The newest Smallman Galley concept pays homage to Pittsburgh landmarks such as Rialto Street in Troy Hill, famous for its steep incline and history as a thoroughfare for slaughterhouse hogs. But while the recipes at the Strip District restaurant incubator’s latest pop-up are named after local landmarks, the menu is all about fueling up on healthy ingredients.
Ohio native Anthony Curtis is teaming up with local chef Michael Capretti to offer an array of healthy sandwiches, bowls, salads and juices at Steel City Subs, which opens today.
The menu will feature a local “passport” theme, with options such as The 40th and Butler (an American sub honoring the cross streets of the high school attended by football star Johnny Unitas) and The Bloomfield, a traditional Italian hoagie.
A brunch menu featuring smoothies, breakfast bowls and gluten-free pancakes will be available on weekends.
What sets Steel City Subs apart from other sandwich shops in the city?
Curtis says it starts with gathering as many sustainably sourced, organic and hormone-free ingredients as he can find. He works with local purveyors and farms to create meals that are healthy and delicious.
Curtis studied biology in college and was fascinated by the science of nutrition.

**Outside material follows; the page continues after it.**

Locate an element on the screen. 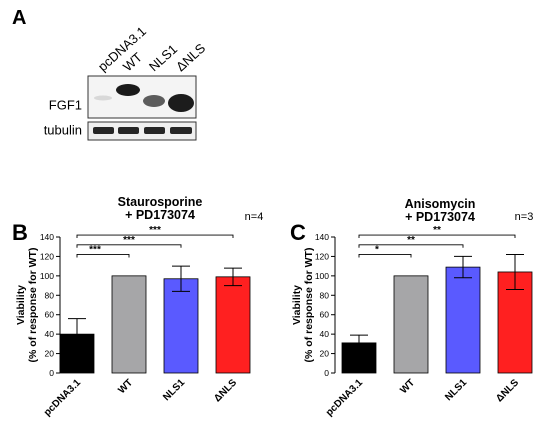  chart-c-ytick-label-80: 80 is located at coordinates (325, 295).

The Focus Bowl, for instance, is a carefully selected mix of broccoli, carrots, riced cauliflower, cucumber, radish, celery, asparagus, olives, scallions, avocado, lime, oregano and olive oil that’s packed with 15 grams of protein (and that’s before you add grass-fed beef or chicken).
Food has always been a passion for the globetrotter, who sampled many different cuisines while serving in the U.S. Navy. He spent a decade scaling startups and innovating brands, including numerous restaurant chains across the country, before moving to Pittsburgh to pursue the dream of opening his own eatery.

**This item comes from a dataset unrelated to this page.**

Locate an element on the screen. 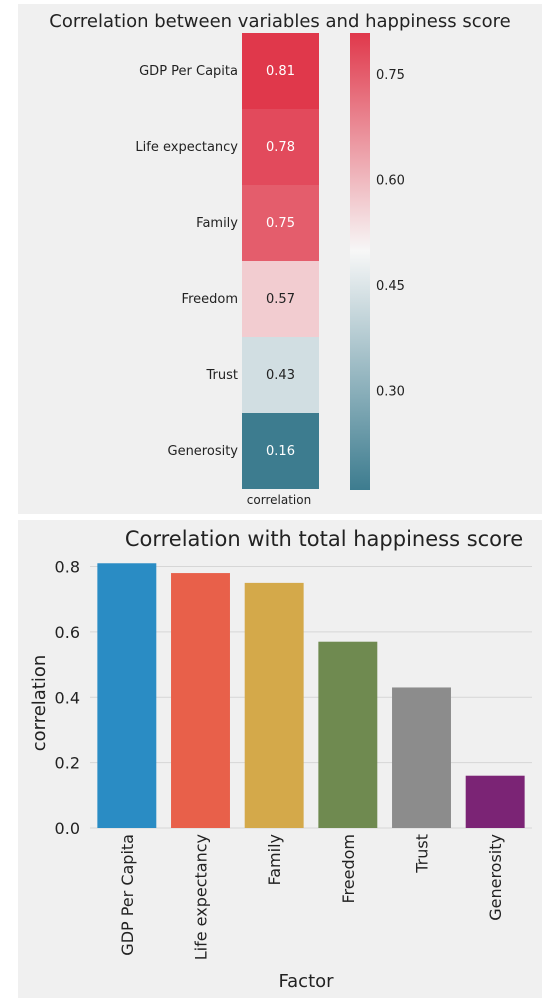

He carries a notepad with him at all times and jots down interesting tidbits about Pittsburgh’s heritage that he learns from Uber drivers or folks he meets on the street. Their stories may inspire a new menu item at Steel City Subs.
“We want to take something that’s very common in Pittsburgh — like a baked Italian or a ham and cheese — but do it with quality ingredients that are prepared properly without all of the hormones and chemicals,” Curtis says.

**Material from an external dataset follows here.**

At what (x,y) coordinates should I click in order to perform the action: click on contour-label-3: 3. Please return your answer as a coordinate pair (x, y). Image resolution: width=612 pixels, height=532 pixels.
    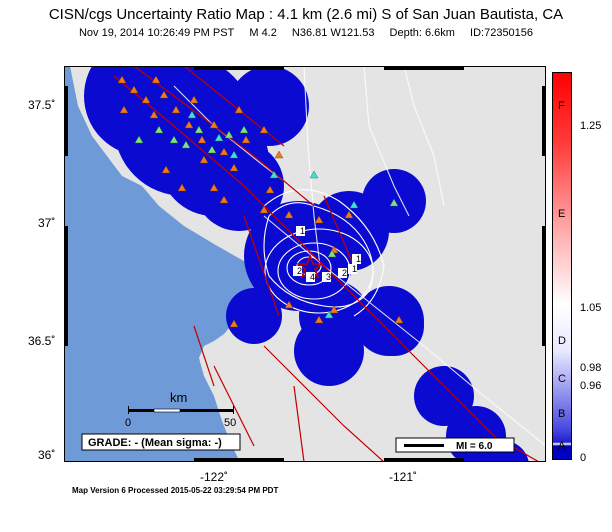
    Looking at the image, I should click on (328, 277).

He will use the Smallman Galley location as a test kitchen, learning center and clientele builder as he works to extend his brand to other parts of Pittsburgh. Plans include a food truck and, in early 2020, a production facility, catering and delivery service in the North Hills.
Curtis thinks the Smallman Galley model — which gives four chefs a short-term platform to test ideas and recipes in a market-style space — is the perfect fit for Steel City Subs.
Capretti, a Greensburg native, is helping newcomer Curtis navigate Pittsburgh streets and its culinary scene. Throughout his career, Capretti has held practically every position in the restaurant business. Most recently he worked in the kitchen at Mangiamo, the first pop-up owned and operated by Galley Group, which runs Smallman Galley, Federal Galley on the North Side and food halls in Ohio, Detroit, Chicago and Minneapolis.
“Anthony has given me the freedom to take this menu and really work with it,” Capretti says. “He’s teaching me the healthier aspects of cooking. You don’t have to sacrifice taste for health.”